Copy the entries from the line containing "Go to the Isolate Browser" through the line containing "click(788, 55)", swapping "search field" for "input box" and keeping everything else the same. Return only those lines.

# Entries supplied start

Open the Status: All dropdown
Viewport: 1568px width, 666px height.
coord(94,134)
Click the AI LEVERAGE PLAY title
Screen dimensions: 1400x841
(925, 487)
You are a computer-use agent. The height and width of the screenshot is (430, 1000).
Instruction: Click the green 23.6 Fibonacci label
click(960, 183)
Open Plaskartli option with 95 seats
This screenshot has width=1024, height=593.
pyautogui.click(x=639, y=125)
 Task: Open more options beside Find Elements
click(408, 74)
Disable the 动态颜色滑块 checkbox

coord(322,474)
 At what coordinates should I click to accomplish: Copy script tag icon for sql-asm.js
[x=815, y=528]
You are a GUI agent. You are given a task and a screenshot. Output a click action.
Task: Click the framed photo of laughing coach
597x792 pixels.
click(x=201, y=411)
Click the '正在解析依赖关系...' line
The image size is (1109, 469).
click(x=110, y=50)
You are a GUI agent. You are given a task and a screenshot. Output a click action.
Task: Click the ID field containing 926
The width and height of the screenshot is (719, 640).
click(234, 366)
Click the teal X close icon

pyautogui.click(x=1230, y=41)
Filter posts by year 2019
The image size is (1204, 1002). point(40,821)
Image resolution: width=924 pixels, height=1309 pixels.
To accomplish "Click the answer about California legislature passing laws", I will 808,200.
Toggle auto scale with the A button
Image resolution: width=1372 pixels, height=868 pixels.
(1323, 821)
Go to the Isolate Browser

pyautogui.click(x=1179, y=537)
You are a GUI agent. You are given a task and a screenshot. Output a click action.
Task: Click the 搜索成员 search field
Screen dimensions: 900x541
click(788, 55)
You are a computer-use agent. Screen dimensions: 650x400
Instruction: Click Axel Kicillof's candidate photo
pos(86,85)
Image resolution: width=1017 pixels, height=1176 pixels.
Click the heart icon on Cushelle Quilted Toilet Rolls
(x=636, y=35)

# Entries supplied end

### Exercise result
Go to the Isolate Browser

pyautogui.click(x=1179, y=537)
You are a GUI agent. You are given a task and a screenshot. Output a click action.
Task: Click the 搜索成员 input box
Screen dimensions: 900x541
click(788, 55)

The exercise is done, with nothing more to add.